### TASK
Quote everything in the records from the line containing "Where should I" down to the line containing "tap(43, 134)", leaving the pictures out.

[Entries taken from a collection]
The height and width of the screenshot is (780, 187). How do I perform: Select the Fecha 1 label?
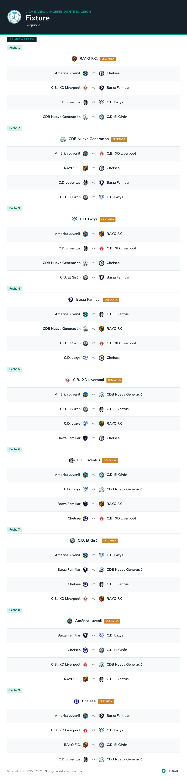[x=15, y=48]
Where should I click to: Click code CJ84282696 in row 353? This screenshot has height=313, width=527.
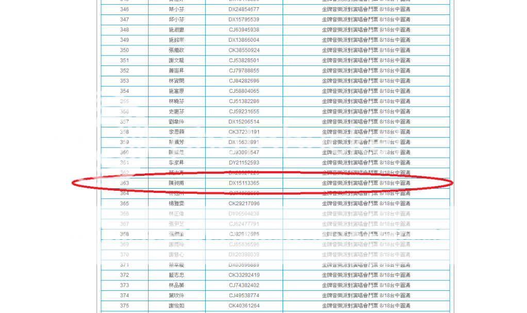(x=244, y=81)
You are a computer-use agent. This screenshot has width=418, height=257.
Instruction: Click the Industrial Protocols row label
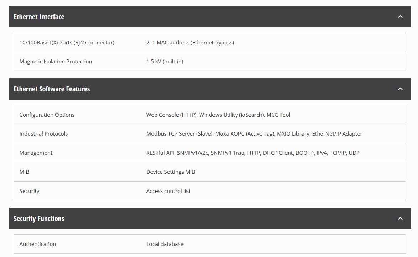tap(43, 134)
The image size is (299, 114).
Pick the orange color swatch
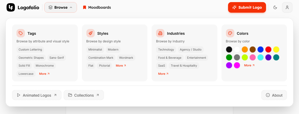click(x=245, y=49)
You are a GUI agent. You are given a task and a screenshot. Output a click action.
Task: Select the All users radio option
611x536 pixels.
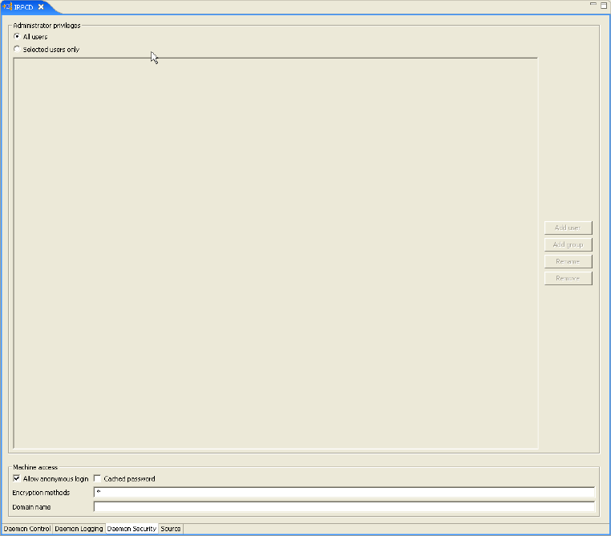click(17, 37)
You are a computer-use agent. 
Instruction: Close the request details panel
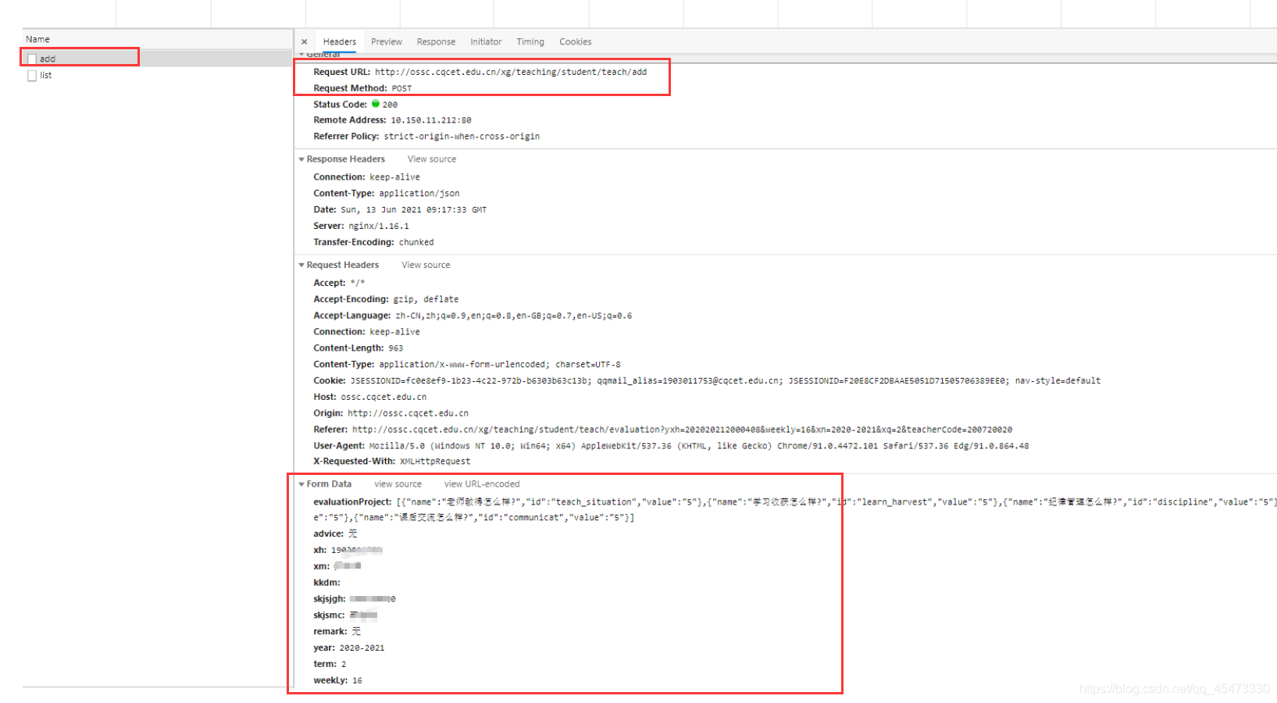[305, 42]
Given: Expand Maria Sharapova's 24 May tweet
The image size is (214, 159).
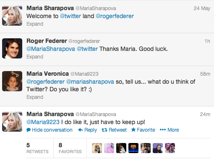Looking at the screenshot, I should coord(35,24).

==

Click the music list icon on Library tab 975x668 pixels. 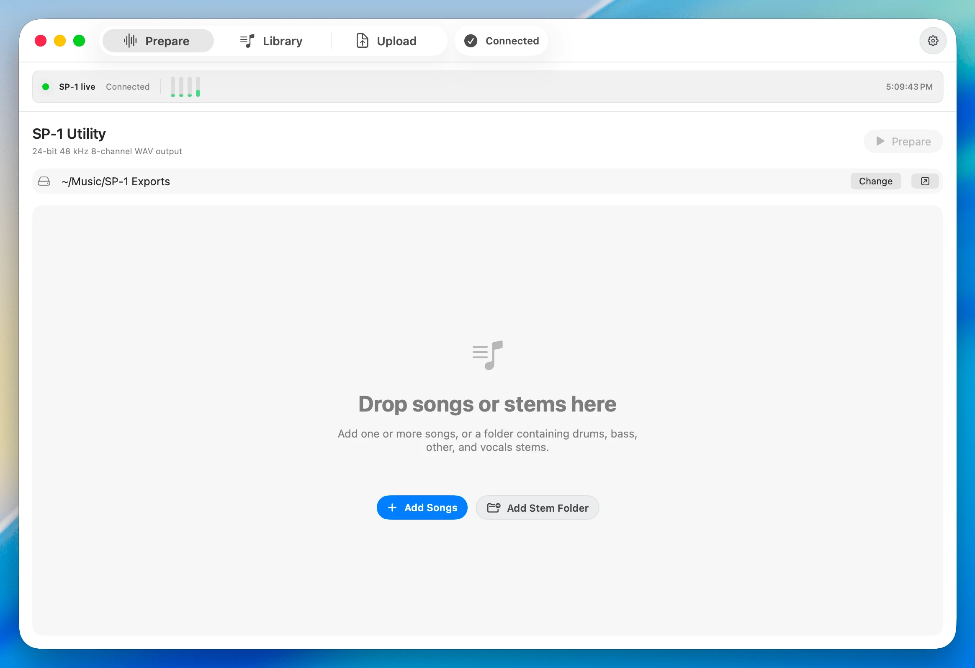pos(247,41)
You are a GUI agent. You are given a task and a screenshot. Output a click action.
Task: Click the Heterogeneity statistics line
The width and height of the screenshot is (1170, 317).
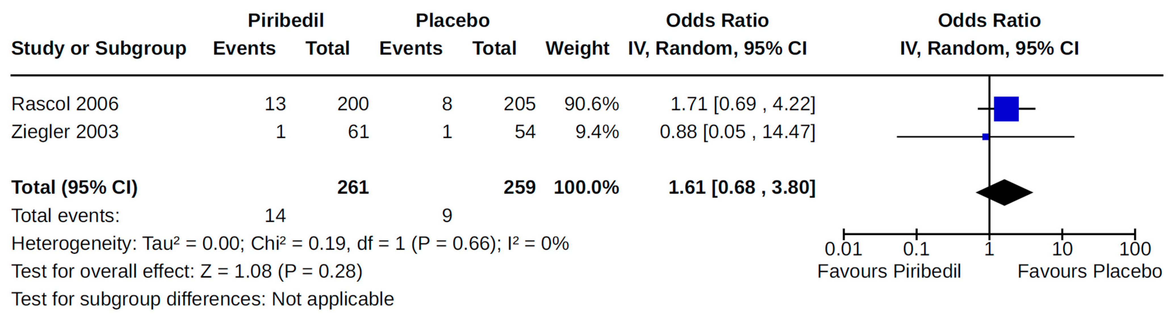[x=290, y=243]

### TASK ANSWER
Where should I click to: Click code CJ84282696 in row 353? This screenshot has height=313, width=527.
(x=244, y=81)
You are a computer-use agent. This screenshot has width=418, height=257.
Instruction: Click the Industrial Protocols row label
tap(43, 134)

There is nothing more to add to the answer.